It can take a long time to become a teacher, I realised today, as I scrawled “Capital letters at the beginning of each sentence, please.” in red pen beneath a pencil-written story.
I know that comments beneath student work don’t really make any difference. I’ve been doing this for years and, as I tackle another pile of copybooks, expending more ink on the same students for the same reason, I wonder why I never learn.
Don’t get me wrong, I sprinkle a little AfL into my schemes of work: a sprig of peer marking here, a smattering of student-generated success criteria there. But, when it comes down to it, it is the red pen that counts as assessment around here.
I’ve simplified my marking. I use symbols (shared by the department and stuck into the back of the students’ copybooks); I use a tick and a question mark to signal what I liked and what would improve the work. Finally, I spend a little time reviewing my comments with the class and (all too rarely, I admit) with individual students.

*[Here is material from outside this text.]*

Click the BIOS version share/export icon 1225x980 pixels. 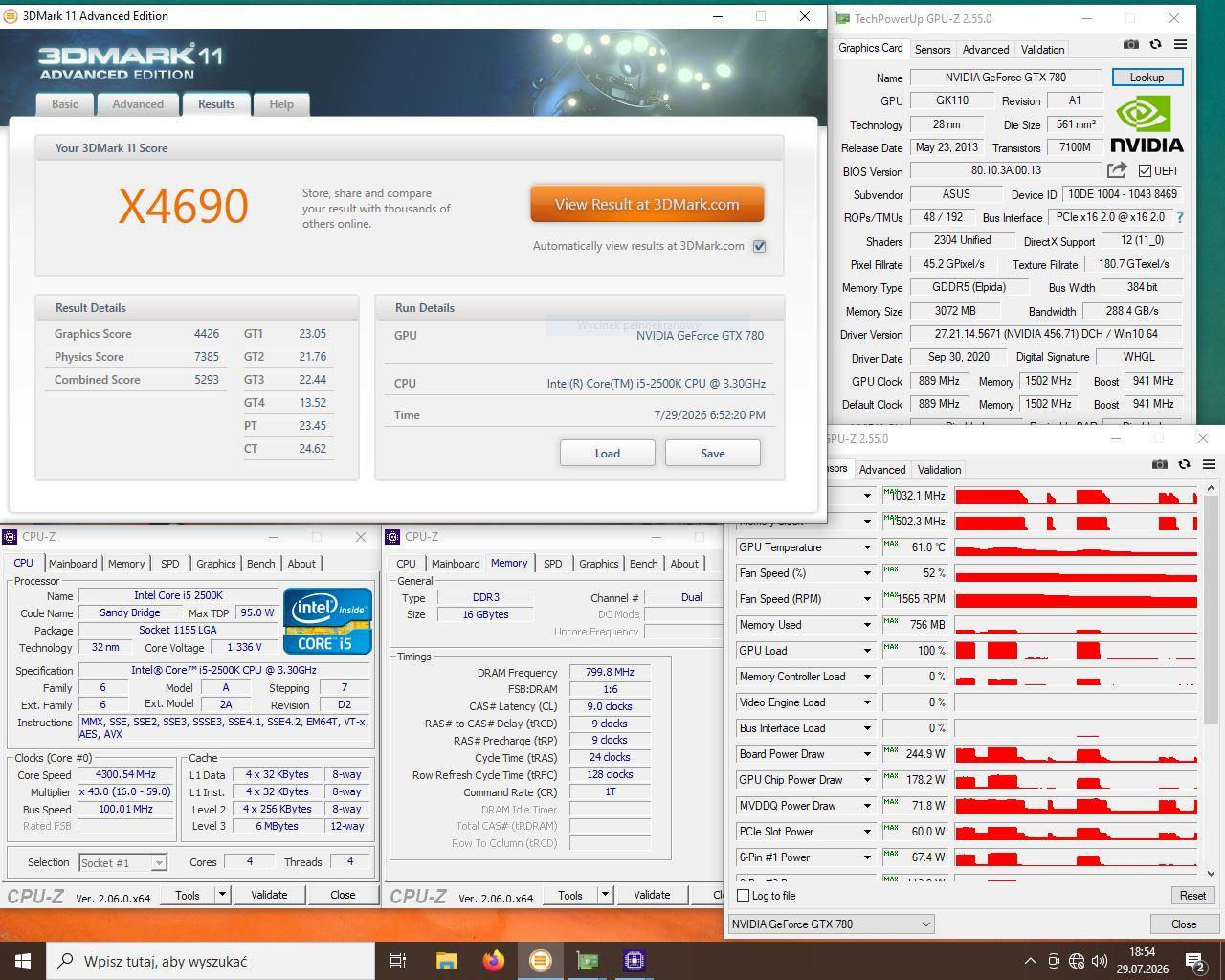1117,170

Should I really be surprised that the students who ignore my comments are the very ones who have most need to take heed? Of course not. The student who rushes his work, omits punctuation, and so on, is of course going to be the same student who (when he gets his work back) quickly scans his book (if I’m lucky), riffles the football cards in his pocket, and wonders whether now is a good time to ask to go to the toilet.
Common sense dictates that if, for those very students, the red pen is a not a reliable means of communication, then I ought to talk to them – probably quite regularly – about their errors. Goodness knows they don’t enjoy talking with me – so perhaps that will be deterrent enough against repeated errors of punctuation and spelling. It is so much quicker to write “See me”!